Or: How I Became A REAL Hippie Guru

by T. Casey Brennan

 

"The deities had not been invented by the Hare Krishna people, the system had

been created thousands of years before, in India, when Hindu priests began the

tradition of calling the presence of Krishna into statues of his likeness. To

Christian missionaries in India, it had been idolatry, but to T. Casey

Brennan, abandoned and impoverished in Berkeley, the beaming statues had been

his only source of inspiration in a cult which, it seemed, had set themselves

at variance not only with him, but with the rest of the world as well. The

Berkeley devotees frequently hated each other, hated the stifling rules and

regulations of ISKCON, and, at times, hated their own guru, but loved the

deities."

 

This is the story of two dreams, two Hare Krishna gurus, and the Kennedy

assassination. In the period from late 1983 till mid 1985, I had left my

adopted home of Ann Arbor, Michigan and journeyed to California. In the

1970s, I had been known as a popular comic book writer, my work appearing in

such titles as Warren comics' CREEPY, EERIE and VAMPIRELLA, DC's HOUSE OF

MYSTERY, Archie's RED CIRCLE SORCERY and a few scattered small press

publishers such as POWER COMICS, FANTASY QUARTERLY, and the Canadian ORB. But

1983 had found me destitute, and, with the help of my friends, I traveled to

California, hoping for more professional validation. Favors from a power

structure which now just barely accepted me had been slim; California had

brought me a few scattered radio and television interviews, a comic con guest

appearance at a building in Berkeley's Sproul Plaza, and a write-up in the

U.N. World Health Organization magazine WORLD HEALTH, published in every major

language in the world, October 1983 issue, page 30...look for it at your local

UN office, your public library, or your university's public health library -- a

follow-up report on me appeared in WORLD HEALTH, January-February 1986, page

9. Then WORLD HEALTH magazine editor Peter Ozorio had been supportive of my

purported work, as an award winning comic book writer, to ban smoking in comic

books. Later, in an interview in COMIC BOOK ARTIST magazine's excellent

history of Warren Publishing Company, THE WARREN COMPANION, I would admit that

it had all been a desperate publicity stunt. But then, in the mid 80s, it had

been a vehicle for keeping my name and work alive, in a decade before the

internet took hold, when the fans of my comic books had all but forgotten me.

 

Though this is a story, not only of dreams, but of drugs, cults, and murder, it

must be prefaced with background information on my work. The 90s had produced

not only my trade paperback, VAMPIRELLA: TRANSCENDING TIME & SPACE, a

compilation of Vampirella stories by myself and Steve Englehart, but also my

story of my adventures at the Berkeley Krishna Temple, whose title was a take-

off on the title of my book: CONJURELLA FEVER: TRANSCENDING TIME & MK-ULTRA.

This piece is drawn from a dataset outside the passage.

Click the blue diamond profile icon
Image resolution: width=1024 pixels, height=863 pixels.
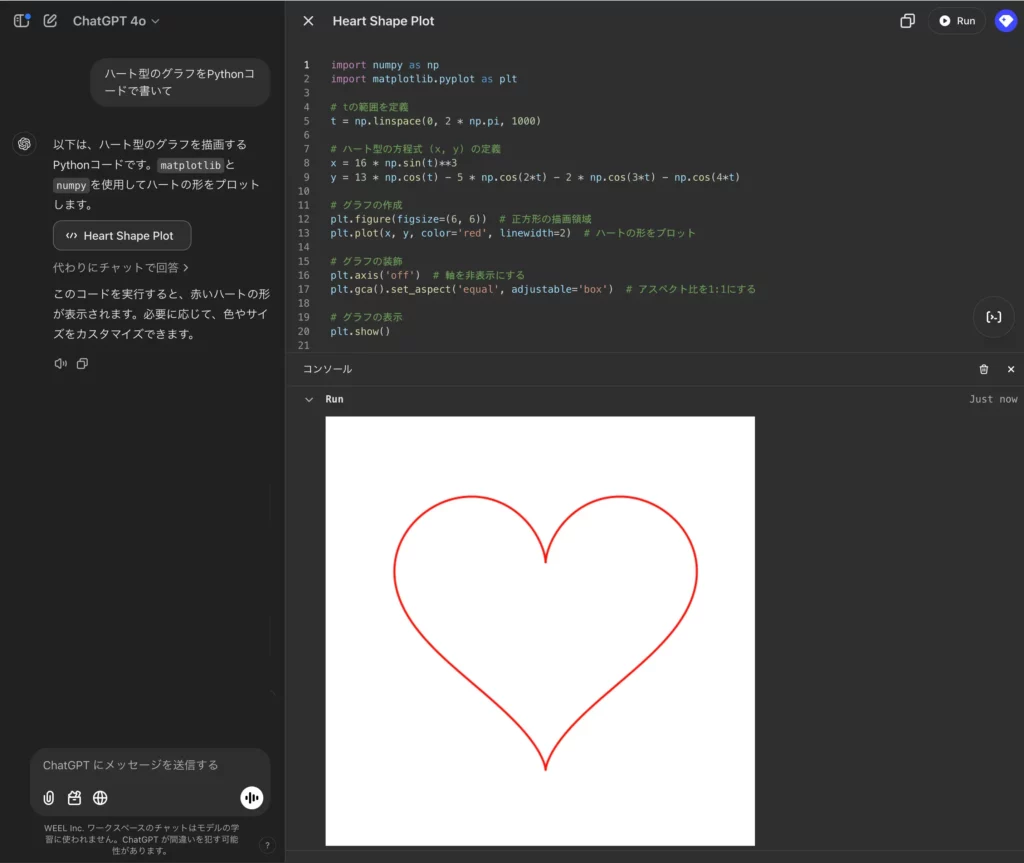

The story had been published twice, in a comic book called THE STORK, back

when editor Ray Earles had been intent on making THE STORK look like an

underground comic, and in the Winter 1998 issue of an Austin, Texas based rock

and roll magazine called SALT FOR SLUGS, carried internationally by Tower

Records. March 1984 had found me penniless in Berkeley; I appeared at the

Krishna Temple there, on 2334 Stuart St., suitcases in hand, and nowhere to

go. I had run the gamut seeking money from friends and political contacts;

Peter Ozorio had arranged for a check to be sent to me c/o General Delivery,

Berkeley, from a United Nations account in Zurich, based on the first WORLD

HEALTH article. The check had only a serial number for the issuer, and an

illegible signature, but had been sent via airmail with a signed United

Nations voucher; I had had no difficulty in cashing the check at the Best of

Two Worlds comic book store in Berkeley, who knew me by name and professional

reputation, but by now, it was long gone. In that bygone era, the Krishna

people, besieged by scandals, had begun the long process of excommunicating

their ill-behaved gurus, and, strangely, had initiated the process by ousting

the least offensive of them, saving the worst for last. The first two

excommunicated gurus, Srila Hansadutta and Srila Jayatirtha, were denizens of

the San Francisco Bay, as I was now, quite unwillingly. I would have traded

an arm to get back to Michigan then, but no one was buying human arms, so I

stayed, quite miserable and mistreated, in the temple of poor Hansadutta, whom

I later maligned for his escapades, in the aforementioned FEVER story. In

that story, in had omitted my brief adventure with the Krishna people's only

LSD guru, Srila Jayatirtha, much like my mentors, saving the worst for last.

Jayatirtha had, it was said, originally been a protege of Timothy Leary.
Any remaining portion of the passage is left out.